** Opening Text section block **

My “Easy” Cancer, Part 11

In retrospect, everything went as well as could be expected…

Only in retrospect did I realize that my skin cancer case was presented early and was readily treatable.

Only in retrospect, did I realize that this really was my easy cancer–because it wasn’t going to kill me or make me scary to children.

Only in retrospect, did I realize that I wasted four months of totally unnecessary anxiety, nausea, and insomnia.

But I did not know any of these things at the time.

How could I know? When none of the experts told me what to expect.

I understand that doctors can’t make promises, but they can certainly refrain from off-hand remarks that might send your stress level through the roof.

I also understand, because of our litigious society, that doctors need to be defensive, but they can certainly be sensitive to the stress you are enduring and can share something to help you manage your expectations and put things into perspective.

Despite their many years of experience, the medical professionals in my dermatology clinic apparently have no clue what it feels like to spend weeks preparing oneself to die a slow, painful, disfiguring death.

** Closing Text section block **

● **Exercise tasks**:
(1) In the skin cancer essay, why does the writer call this the "easy cancer"? Answer in one to three sentences.
(2) Carry on the skin cancer essay from its last sentence.
The entries have no role in these tasks.

** Opening Data section block **

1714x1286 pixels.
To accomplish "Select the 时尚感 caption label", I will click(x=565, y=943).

** Closing Data section block **
** Opening Data section block **

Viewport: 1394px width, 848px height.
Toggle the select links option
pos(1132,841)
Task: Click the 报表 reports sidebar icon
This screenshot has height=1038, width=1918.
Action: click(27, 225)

** Closing Data section block **
** Opening Data section block **

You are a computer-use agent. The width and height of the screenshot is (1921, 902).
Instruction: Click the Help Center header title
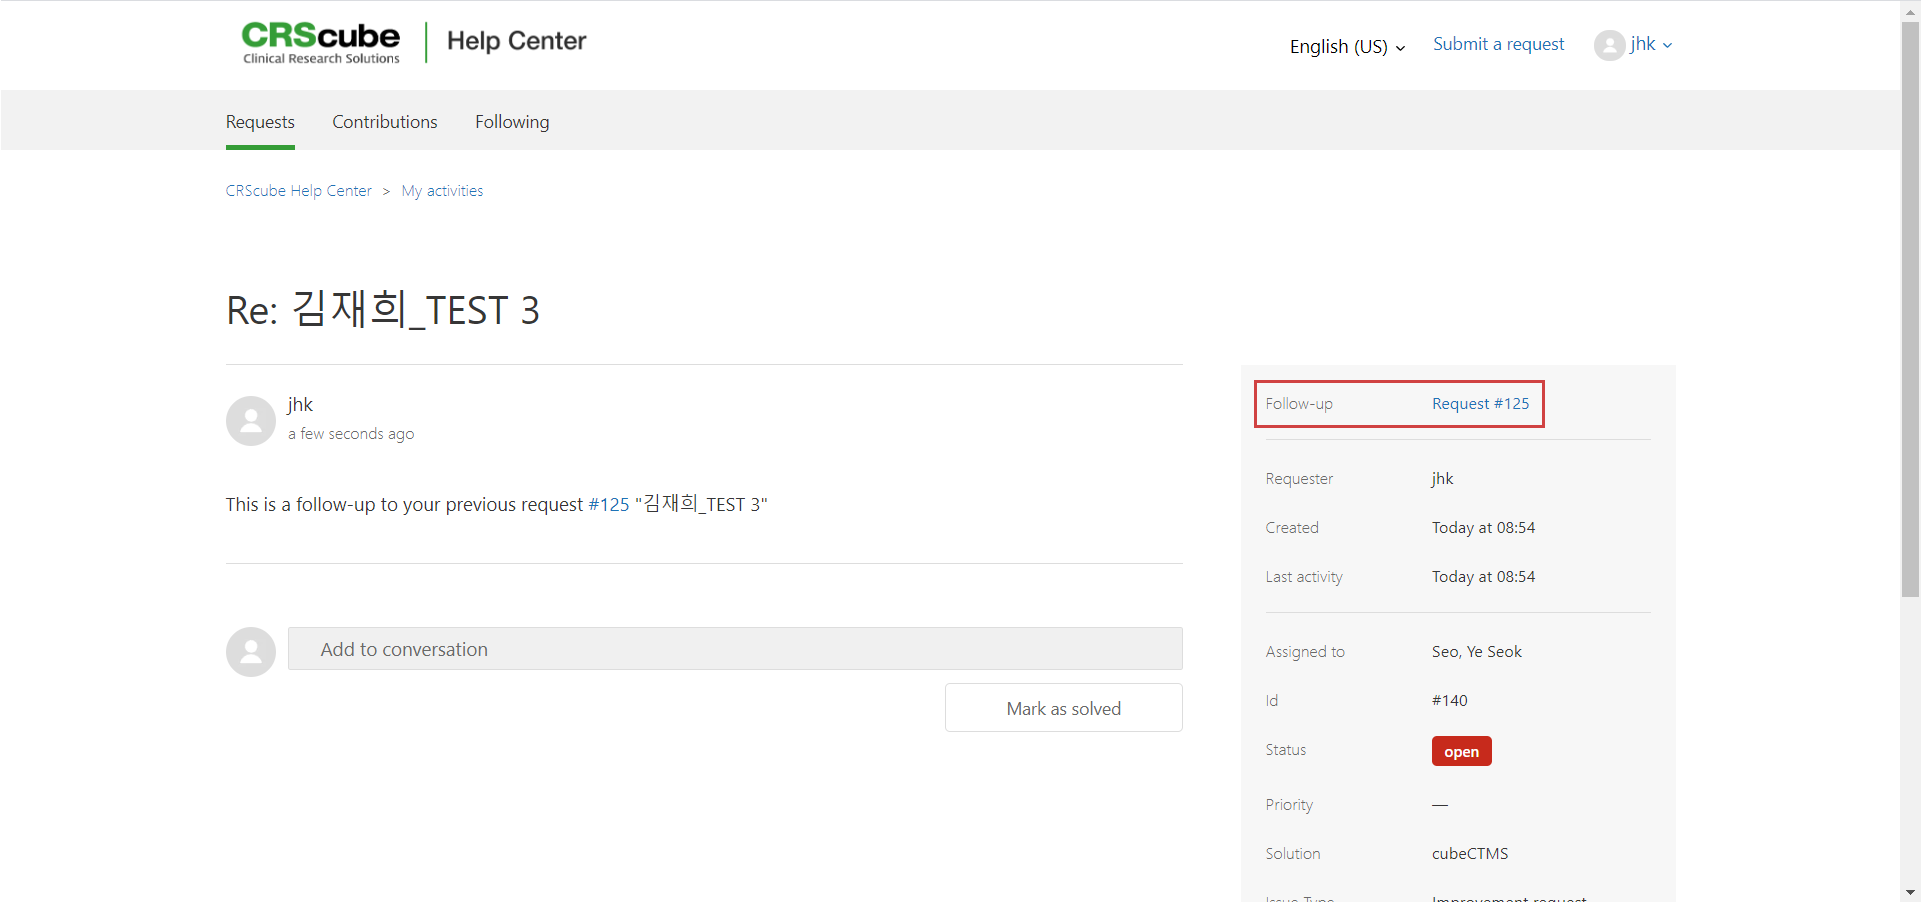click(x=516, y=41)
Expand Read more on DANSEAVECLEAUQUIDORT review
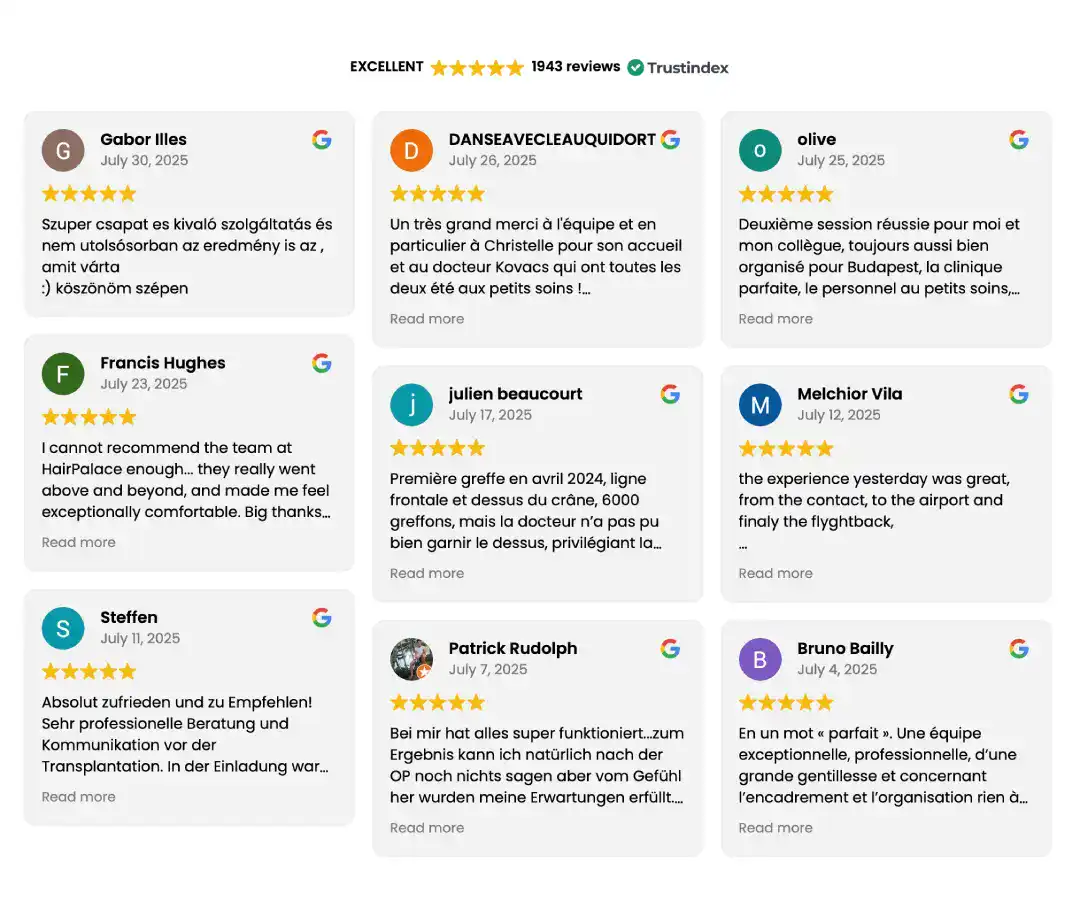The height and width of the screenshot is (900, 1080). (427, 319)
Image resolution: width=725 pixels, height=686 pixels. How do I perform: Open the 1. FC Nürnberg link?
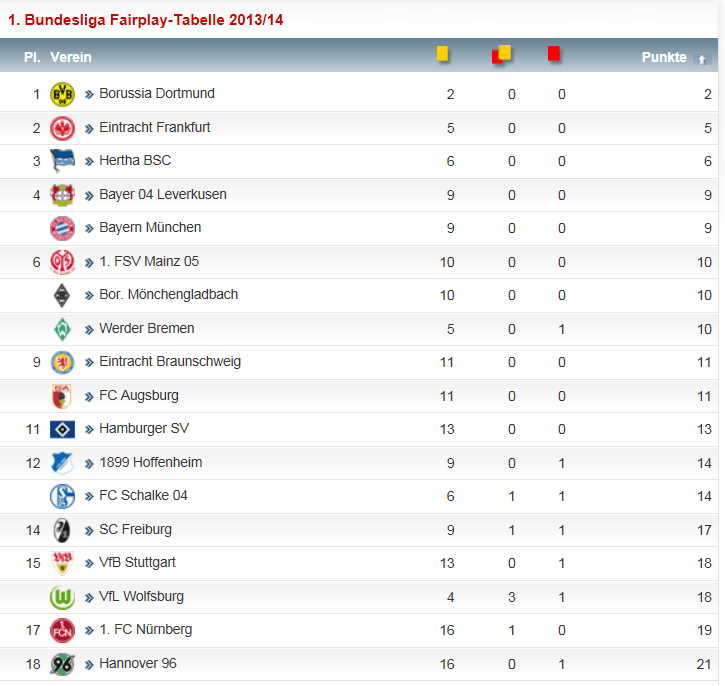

** Closing Data section block **

● **Per-task outputs**:
(1) The writer calls it the easy cancer because it wasn't going to kill them or make them scary to children. The writer realized this only in retrospect.

(2)
Despite their many years of experience, the medical professionals in my dermatology clinic told me nothing about what to expect during the healing process.

Instead, my imagination ran wild and sickened me for months… both before and after my surgery.

So much unnecessary trauma that could have been easily avoided… if only their life-saving services were delivered with a wee bit of empathy.

Don’t they realize that a patient’s emotional well-being is also part of their healthcare?

Which brings me to the end of this series and a time to reiterate the three messages I want to send loud and clear:

  1. The sun’s rays are a carcinogen. Protect yourself from them.
  2. Early detection will (not can)… WILL save your life… and will also save you from disability and disfigurement.
  3. The treatment process may be extremely stressful and traumatizing, but you are going to get through it and be ok.